THE PROBLEM — Lines containing the word "item" are to be copied from the data below.

··· RECORD EXCERPTS ···

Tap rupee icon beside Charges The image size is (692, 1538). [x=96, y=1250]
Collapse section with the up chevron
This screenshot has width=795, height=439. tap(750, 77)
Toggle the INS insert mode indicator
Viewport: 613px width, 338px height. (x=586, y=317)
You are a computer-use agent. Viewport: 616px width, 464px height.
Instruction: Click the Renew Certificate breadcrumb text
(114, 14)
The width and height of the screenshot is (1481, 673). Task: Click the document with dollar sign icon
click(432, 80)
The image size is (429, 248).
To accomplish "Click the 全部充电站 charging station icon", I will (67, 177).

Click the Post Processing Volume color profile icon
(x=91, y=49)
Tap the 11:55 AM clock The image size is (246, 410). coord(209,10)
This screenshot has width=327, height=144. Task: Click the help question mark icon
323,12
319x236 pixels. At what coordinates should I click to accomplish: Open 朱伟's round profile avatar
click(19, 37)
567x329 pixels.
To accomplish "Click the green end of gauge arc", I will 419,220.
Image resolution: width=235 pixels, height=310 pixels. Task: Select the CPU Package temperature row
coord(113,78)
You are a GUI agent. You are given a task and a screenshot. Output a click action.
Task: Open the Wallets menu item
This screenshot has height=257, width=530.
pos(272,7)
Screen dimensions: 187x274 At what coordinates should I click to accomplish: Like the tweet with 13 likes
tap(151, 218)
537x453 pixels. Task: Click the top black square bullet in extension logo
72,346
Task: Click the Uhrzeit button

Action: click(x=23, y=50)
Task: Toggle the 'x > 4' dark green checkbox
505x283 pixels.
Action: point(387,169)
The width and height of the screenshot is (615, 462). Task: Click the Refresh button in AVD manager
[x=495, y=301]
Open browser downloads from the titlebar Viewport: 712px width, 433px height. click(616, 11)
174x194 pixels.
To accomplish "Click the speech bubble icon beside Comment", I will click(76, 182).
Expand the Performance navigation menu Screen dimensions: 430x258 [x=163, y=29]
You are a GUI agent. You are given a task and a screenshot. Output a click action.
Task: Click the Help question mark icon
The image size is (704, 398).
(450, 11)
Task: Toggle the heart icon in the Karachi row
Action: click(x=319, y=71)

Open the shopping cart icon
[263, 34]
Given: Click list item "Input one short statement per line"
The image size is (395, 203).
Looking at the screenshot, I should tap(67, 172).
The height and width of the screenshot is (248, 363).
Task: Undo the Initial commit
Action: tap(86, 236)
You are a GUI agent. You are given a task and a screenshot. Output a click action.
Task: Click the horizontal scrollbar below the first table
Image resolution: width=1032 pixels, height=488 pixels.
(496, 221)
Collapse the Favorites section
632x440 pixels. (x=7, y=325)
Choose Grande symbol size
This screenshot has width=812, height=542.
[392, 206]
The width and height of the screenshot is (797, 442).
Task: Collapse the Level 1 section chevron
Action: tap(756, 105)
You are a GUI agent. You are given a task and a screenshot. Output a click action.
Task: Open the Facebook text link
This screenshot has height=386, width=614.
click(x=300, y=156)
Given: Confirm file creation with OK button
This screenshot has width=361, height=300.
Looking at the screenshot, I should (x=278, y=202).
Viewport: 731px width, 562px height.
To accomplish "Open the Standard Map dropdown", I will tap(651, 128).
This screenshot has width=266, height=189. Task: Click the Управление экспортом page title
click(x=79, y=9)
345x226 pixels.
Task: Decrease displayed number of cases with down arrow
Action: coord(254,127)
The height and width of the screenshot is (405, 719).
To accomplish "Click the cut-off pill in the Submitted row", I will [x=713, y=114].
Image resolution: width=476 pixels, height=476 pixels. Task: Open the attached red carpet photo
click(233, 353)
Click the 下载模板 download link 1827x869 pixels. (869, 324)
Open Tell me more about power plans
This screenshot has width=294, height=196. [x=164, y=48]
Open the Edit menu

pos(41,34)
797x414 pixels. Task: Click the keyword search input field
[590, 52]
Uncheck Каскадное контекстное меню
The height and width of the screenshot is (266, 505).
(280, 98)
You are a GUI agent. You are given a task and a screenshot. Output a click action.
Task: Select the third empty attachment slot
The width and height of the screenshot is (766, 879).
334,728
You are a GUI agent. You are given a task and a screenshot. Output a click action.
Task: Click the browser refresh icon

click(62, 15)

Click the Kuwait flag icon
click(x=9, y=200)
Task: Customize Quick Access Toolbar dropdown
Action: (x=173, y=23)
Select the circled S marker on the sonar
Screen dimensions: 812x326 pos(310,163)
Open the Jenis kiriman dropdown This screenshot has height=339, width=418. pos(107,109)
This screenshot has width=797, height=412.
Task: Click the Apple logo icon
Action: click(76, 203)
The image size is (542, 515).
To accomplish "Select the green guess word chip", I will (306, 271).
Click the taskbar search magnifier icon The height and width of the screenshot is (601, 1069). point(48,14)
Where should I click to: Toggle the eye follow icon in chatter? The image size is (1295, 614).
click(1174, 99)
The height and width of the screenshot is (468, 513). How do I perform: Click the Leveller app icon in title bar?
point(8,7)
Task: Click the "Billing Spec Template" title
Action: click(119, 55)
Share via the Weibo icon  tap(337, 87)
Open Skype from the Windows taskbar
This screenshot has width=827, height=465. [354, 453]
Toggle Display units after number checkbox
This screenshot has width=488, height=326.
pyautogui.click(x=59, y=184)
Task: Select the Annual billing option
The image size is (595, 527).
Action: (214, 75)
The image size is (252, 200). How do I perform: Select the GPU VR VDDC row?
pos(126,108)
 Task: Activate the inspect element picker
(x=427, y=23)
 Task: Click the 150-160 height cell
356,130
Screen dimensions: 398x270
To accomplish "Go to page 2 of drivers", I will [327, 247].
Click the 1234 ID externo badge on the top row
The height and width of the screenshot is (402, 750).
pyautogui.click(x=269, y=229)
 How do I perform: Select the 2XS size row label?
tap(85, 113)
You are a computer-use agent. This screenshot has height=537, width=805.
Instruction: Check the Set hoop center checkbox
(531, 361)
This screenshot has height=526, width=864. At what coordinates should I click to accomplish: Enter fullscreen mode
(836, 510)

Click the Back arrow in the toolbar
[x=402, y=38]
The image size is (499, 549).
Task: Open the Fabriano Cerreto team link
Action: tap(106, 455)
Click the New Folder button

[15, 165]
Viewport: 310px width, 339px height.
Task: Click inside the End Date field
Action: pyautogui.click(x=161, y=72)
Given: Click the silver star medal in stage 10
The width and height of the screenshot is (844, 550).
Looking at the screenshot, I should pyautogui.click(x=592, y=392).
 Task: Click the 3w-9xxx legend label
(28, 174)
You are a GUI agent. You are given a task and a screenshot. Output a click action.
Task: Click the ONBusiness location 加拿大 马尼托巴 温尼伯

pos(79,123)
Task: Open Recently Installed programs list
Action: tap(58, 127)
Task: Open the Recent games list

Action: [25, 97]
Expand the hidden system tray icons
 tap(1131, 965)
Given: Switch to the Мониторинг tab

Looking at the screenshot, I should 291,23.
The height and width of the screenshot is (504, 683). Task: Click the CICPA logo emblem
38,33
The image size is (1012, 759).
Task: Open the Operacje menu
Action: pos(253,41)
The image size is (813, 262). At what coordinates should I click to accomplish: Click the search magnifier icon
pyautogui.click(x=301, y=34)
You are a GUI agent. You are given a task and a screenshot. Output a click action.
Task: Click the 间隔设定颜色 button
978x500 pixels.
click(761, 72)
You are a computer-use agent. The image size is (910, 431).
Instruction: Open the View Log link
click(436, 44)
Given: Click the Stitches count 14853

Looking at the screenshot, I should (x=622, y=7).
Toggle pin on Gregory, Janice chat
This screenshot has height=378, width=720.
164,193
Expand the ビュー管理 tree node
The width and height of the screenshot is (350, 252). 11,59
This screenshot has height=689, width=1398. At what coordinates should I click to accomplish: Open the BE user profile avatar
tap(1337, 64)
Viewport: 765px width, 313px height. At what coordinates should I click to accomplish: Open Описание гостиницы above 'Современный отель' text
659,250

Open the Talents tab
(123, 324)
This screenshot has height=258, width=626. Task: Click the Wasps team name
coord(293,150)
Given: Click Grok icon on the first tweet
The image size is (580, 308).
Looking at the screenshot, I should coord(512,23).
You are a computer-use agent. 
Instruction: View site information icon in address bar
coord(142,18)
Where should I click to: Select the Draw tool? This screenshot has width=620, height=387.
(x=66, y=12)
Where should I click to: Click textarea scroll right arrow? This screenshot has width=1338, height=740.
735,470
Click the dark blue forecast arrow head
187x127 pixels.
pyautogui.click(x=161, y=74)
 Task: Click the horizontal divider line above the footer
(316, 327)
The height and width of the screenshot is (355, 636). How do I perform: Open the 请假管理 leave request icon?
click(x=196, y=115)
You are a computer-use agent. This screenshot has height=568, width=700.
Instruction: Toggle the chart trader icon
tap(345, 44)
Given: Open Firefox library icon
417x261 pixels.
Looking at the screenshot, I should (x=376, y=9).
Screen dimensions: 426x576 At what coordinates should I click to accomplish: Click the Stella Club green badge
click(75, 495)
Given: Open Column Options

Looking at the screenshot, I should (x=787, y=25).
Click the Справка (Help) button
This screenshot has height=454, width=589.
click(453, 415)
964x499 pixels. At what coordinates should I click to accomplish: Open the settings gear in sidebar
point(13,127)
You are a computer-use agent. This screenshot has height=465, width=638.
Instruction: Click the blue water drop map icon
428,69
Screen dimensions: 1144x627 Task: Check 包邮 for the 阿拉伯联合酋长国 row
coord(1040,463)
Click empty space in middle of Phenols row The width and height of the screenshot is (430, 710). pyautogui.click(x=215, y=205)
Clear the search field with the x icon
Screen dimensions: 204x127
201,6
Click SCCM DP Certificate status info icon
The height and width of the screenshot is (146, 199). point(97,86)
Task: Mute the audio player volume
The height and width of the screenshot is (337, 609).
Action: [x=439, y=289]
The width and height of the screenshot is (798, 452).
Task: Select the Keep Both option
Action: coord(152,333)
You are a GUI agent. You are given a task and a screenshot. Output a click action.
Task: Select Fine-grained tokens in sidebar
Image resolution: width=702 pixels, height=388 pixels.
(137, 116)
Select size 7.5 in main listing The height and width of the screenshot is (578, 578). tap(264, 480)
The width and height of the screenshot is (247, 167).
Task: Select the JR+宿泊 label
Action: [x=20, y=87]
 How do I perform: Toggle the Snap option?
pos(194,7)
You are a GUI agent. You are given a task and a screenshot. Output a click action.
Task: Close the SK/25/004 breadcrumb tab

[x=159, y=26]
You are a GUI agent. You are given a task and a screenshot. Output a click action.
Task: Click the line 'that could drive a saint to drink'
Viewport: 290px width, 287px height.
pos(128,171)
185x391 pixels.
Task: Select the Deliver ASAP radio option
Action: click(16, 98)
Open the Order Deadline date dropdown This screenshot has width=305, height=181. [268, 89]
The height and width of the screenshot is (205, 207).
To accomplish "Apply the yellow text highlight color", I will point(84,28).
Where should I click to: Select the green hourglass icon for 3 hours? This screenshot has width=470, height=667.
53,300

···

THE COMPLETED TASK —
Task: Open the Wallets menu item
Given: Click list item "Input one short statement per line"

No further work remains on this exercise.